------ Data to examine

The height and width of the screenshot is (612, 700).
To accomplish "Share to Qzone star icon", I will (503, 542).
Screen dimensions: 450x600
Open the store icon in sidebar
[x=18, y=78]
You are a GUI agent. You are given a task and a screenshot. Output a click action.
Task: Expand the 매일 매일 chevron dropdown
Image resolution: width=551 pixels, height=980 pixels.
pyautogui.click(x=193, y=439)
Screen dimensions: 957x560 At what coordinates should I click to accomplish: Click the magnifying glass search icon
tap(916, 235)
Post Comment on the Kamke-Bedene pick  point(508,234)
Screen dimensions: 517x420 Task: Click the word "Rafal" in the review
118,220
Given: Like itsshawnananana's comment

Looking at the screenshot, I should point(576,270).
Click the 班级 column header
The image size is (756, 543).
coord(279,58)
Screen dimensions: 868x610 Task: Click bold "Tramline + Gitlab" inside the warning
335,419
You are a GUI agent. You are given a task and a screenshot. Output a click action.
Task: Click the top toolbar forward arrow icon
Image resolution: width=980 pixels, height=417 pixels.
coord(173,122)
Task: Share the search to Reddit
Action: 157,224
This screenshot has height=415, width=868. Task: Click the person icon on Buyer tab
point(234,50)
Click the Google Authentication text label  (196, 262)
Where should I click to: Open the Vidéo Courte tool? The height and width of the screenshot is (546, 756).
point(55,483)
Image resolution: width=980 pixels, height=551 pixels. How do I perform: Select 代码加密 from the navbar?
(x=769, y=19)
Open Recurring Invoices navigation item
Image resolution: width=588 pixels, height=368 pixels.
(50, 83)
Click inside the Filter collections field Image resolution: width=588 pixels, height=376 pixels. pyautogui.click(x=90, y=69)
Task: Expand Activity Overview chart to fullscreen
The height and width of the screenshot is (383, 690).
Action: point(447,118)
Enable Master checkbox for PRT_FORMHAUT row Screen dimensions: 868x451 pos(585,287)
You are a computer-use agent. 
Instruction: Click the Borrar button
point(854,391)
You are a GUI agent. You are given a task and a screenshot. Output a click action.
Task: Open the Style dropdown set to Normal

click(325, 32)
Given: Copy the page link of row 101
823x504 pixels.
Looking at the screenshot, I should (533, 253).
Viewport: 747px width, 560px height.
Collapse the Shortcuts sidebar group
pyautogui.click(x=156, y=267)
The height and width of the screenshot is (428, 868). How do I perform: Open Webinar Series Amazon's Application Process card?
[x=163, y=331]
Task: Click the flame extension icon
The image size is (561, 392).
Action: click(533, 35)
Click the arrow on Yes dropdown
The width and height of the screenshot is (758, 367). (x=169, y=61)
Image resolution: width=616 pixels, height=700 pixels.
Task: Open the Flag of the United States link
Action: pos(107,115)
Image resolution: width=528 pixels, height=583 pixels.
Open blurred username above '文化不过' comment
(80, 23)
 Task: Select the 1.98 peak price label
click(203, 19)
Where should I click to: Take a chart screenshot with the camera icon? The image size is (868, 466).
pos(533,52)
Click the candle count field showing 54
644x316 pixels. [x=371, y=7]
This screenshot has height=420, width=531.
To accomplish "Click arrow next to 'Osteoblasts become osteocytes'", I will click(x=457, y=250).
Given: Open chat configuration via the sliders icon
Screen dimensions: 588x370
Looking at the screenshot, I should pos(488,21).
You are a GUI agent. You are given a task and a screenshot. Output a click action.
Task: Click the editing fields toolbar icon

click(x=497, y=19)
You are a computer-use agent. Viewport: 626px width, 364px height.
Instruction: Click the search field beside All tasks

------------

Brief:
Retype the portion of the data above that starts on the line with "Task: Click the top" and finishes on the line with "Viewport: 747px width, 560px height.", including both of those lines.

Answer:
Task: Click the top toolbar forward arrow icon
Image resolution: width=980 pixels, height=417 pixels.
coord(173,122)
Task: Share the search to Reddit
Action: 157,224
This screenshot has height=415, width=868. Task: Click the person icon on Buyer tab
point(234,50)
Click the Google Authentication text label  (196, 262)
Where should I click to: Open the Vidéo Courte tool? The height and width of the screenshot is (546, 756).
point(55,483)
Image resolution: width=980 pixels, height=551 pixels. How do I perform: Select 代码加密 from the navbar?
(x=769, y=19)
Open Recurring Invoices navigation item
Image resolution: width=588 pixels, height=368 pixels.
(50, 83)
Click inside the Filter collections field Image resolution: width=588 pixels, height=376 pixels. pyautogui.click(x=90, y=69)
Task: Expand Activity Overview chart to fullscreen
The height and width of the screenshot is (383, 690).
Action: point(447,118)
Enable Master checkbox for PRT_FORMHAUT row Screen dimensions: 868x451 pos(585,287)
You are a computer-use agent. 
Instruction: Click the Borrar button
point(854,391)
You are a GUI agent. You are given a task and a screenshot. Output a click action.
Task: Open the Style dropdown set to Normal

click(325, 32)
Given: Copy the page link of row 101
823x504 pixels.
Looking at the screenshot, I should (533, 253).
Viewport: 747px width, 560px height.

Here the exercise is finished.